A:下記a1乃至a5からなる群から選ばれる少なくとも1種
a1:スルホニル基構成S原子を環骨格に有する複素環化合物又はその塩
a2:ステビオール配糖体又はその誘導体
a3:フルクタン又はその誘導体
a4:単糖アルコール又は二糖アルコール
a5:芳香族スルホン酸又はその塩
B:還元剤
[5]上記[1]乃至[3]のうちのいずれかに記載の毛髪処理剤と、毛髪と、を接触させる第1処理工程を備えることを特徴とする毛髪処理方法。
[6]上記[4]に記載の多剤式毛髪処理剤を用いた毛髪処理方法であって、
前記第1剤と、毛髪と、を接触させる第1処理工程と、
前記第2剤と、前記第1処理工程を経た毛髪と、を接触させる第2処理工程と、を備えることを特徴とする毛髪処理方法。
【発明の効果】
【0012】
本発明の毛髪処理剤によれば、毛質変化による毛髪の凸凹に起因して生じる扱い難さを改善できる。
本発明の多剤式毛髪処理剤によれば、毛質変化による毛髪の凸凹に起因して生じる扱い難さを改善できる。
本発明の毛髪処理方法によれば、毛質変化による毛髪の凸凹に起因して生じる扱い難さを改善できる。
【図面の簡単な説明】
【0013】
【
図1】処理前毛髪(毛質変化による凸凹を有する)の3次元化像である。
【発明を実施するための形態】
【0014】
以下、本発明について詳しく説明する。
尚、別途に明記しない限り、「%」は「質量%」を意味し、「部」は「質量部」を意味し、「X~Y」の表記は「X以上且つY以下」を意味する。
また、一部の化合物の名称に関して、日本化粧品工業連合会成分表示名称リストに準じた名称、又は、INCI(INCI:International Nomenclature of Cosmetic Ingredient:化粧品原料国際命名法)に準じた名称を用いる。
更に、一部の化合物の名称に関して、ポリオキシアルキレン鎖について、ポリオキシエチレン鎖を「POE」、ポリオキシプロピレン鎖を「POP」と略記する場合がある。また、これらの略記に続くカッコ内の数字は、各々付加モル数を表す。更に、(メタ)アクリル酸は、アクリル酸又はメタクリル酸を表す。
【0015】
[1]毛髪処理剤
本発明の毛髪処理剤は、A(以下、「成分A」ともいう)及びB(以下、「成分B」ともいう)を含む。
【0016】
(1)成分A
成分Aは、下記a1乃至a5(以下、「成分a1」、「成分a2」、「成分a3」、「成分a4」、「成分a5」ともいう)からなる群から選ばれる少なくとも1種である。
a1:スルホニル基構成S原子を環骨格に有する複素環化合物又はその塩
a2:ステビオール配糖体又はその誘導体
a3:フルクタン又はその誘導体
a4:単糖アルコール又は二糖アルコール
a5:芳香族スルホン酸又はその塩
【0017】
(1-1)成分a1
成分a1には、スルホニル基構成S原子を環骨格に有する複素環化合物及びその塩が含まれる。これらは1種のみを用いてもよく2種以上を併用してもよい。

**課題 a**
記録の冒頭から「[x=379, y=761]」を含む行まで（その行も含む）を、一字も変えずに出力せよ。

**元の記録**
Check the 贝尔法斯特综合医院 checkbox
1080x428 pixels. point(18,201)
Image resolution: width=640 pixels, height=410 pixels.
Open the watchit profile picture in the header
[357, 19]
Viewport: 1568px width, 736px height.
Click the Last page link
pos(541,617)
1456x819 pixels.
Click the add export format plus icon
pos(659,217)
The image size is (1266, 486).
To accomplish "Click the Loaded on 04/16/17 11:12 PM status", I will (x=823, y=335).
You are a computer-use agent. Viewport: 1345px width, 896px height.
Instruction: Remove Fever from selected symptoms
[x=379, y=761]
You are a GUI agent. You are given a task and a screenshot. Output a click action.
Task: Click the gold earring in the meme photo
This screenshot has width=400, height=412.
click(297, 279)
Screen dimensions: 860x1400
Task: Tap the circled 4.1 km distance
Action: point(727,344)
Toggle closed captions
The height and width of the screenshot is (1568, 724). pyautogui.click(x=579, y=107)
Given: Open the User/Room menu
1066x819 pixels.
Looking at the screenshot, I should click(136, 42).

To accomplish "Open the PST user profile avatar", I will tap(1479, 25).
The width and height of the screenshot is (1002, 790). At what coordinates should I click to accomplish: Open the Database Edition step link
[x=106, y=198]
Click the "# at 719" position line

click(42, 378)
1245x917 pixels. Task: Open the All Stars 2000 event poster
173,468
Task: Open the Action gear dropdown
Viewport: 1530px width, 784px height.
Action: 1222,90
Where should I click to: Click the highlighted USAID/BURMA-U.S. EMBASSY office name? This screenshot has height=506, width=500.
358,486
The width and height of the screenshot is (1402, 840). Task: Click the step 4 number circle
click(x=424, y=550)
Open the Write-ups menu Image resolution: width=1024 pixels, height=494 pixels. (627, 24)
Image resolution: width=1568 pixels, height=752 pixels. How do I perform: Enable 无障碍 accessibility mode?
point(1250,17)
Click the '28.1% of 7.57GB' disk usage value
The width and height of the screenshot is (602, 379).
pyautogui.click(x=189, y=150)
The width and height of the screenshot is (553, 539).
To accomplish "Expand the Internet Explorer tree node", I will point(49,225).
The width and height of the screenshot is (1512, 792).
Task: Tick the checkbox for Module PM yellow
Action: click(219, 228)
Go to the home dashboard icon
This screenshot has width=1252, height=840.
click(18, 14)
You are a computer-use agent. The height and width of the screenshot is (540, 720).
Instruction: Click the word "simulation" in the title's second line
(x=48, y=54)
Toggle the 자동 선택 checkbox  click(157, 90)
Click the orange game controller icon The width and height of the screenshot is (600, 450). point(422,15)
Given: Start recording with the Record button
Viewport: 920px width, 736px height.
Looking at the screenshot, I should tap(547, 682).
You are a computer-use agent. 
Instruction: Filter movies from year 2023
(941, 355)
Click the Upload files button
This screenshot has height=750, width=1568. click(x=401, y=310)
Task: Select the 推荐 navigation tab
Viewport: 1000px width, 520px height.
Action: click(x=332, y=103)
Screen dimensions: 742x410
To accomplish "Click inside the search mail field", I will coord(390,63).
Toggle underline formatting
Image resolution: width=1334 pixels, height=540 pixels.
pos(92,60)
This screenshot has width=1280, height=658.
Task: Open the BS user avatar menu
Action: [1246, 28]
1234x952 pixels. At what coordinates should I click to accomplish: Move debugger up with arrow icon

**課題 b**
抜粋本文で成分Aを選ぶ群として挙げられている物質をすべて列挙せよ。

**回答 a**
Check the 贝尔法斯特综合医院 checkbox
1080x428 pixels. point(18,201)
Image resolution: width=640 pixels, height=410 pixels.
Open the watchit profile picture in the header
[357, 19]
Viewport: 1568px width, 736px height.
Click the Last page link
pos(541,617)
1456x819 pixels.
Click the add export format plus icon
pos(659,217)
The image size is (1266, 486).
To accomplish "Click the Loaded on 04/16/17 11:12 PM status", I will (x=823, y=335).
You are a computer-use agent. Viewport: 1345px width, 896px height.
Instruction: Remove Fever from selected symptoms
[x=379, y=761]

**回答 b**
a1:スルホニル基構成S原子を環骨格に有する複素環化合物又はその塩
a2:ステビオール配糖体又はその誘導体
a3:フルクタン又はその誘導体
a4:単糖アルコール又は二糖アルコール
a5:芳香族スルホン酸又はその塩